Según informa un estudio, el té verde podría tener efectos positivos en el control de la glucosa y la sensibilidad a la insulina.


El té verde se hace de las hojas de Camellia sinensis, un arbusto de hoja perenne originaria del sudeste de Asia.


Tanto el té verde como el té negro se hacen de la misma especie vegetal. El té verde se produce cociendo las hojas ligeramente al vapor. El té negro se produce al permitir que las hojas se fermenten.


El té verde es rico en catequinas, una clase de compuestos polifenoles. Los polifenoles pueden tener beneficios para la salud humana. Se cree que muchos de los efectos del té verde son debidos a su catequina más abundante, el galato de epigalocatequina (EGCG).


La diabetes, también conocida como diabetes mellitus, es una enfermedad crónica en la que el organismo es incapaz de producir suficiente insulina y reducir apropiadamente el azúcar (glucosa) en la sangre.La glucosa proviene de los alimentos y es utilizada por las células para obtener energía.

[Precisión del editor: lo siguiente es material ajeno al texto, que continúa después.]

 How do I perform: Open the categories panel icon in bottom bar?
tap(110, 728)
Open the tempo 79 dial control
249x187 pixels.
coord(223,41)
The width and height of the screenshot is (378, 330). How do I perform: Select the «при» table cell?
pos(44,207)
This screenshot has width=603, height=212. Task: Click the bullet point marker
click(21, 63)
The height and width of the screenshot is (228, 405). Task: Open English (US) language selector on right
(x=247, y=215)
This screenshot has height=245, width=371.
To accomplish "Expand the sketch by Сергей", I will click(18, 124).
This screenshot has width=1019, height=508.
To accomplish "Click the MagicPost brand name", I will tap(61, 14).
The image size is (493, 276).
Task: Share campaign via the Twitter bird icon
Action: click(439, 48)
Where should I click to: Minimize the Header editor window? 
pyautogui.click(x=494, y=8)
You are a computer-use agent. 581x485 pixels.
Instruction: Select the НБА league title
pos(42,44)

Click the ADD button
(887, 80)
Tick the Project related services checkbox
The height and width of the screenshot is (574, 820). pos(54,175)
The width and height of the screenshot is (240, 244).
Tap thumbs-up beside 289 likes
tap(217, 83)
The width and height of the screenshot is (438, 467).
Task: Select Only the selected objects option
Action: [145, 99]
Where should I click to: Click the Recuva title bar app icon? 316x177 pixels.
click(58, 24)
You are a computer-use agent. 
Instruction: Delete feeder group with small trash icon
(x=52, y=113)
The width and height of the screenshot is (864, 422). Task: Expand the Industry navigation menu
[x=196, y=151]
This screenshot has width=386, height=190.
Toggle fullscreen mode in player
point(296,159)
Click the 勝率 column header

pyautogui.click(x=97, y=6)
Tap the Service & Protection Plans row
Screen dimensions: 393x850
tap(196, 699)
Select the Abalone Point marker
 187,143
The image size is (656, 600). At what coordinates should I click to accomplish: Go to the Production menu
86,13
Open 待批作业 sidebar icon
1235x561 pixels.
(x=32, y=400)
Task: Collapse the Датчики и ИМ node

La glucosa también se produce en el hígado. La insulina es una hormona producida por el páncreas, una glándula grande que se encuentra detrás del estómago. La insulina es necesaria para transportar el azúcar hacia las células donde puede ser utilizada como el combustible (la energía) necesario para los procesos del cuerpo.


Con la diabetes tipo 1, el cuerpo no produce insulina. En la diabetes tipo 2, el tipo más común, el cuerpo no produce o no usa la insulina adecuadamente. Sin suficiente insulina, la glucosa permanece en la sangre y causa una condición llamada hiperglucemia, o niveles altos de azúcar en la sangre.


En el estudio actual, los investigadores analizaron la literatura disponible para identificar evidencia que apoyara el uso del té verde para mejorar el control de la glucosa y la sensibilidad a la insulina. Incluyeron 17 estudios de alta calidad realizados entre 1.133 sujetos. Todos los estudios analizaron los posibles efectos del té verde en el azúcar en sangre y en los niveles de insulina.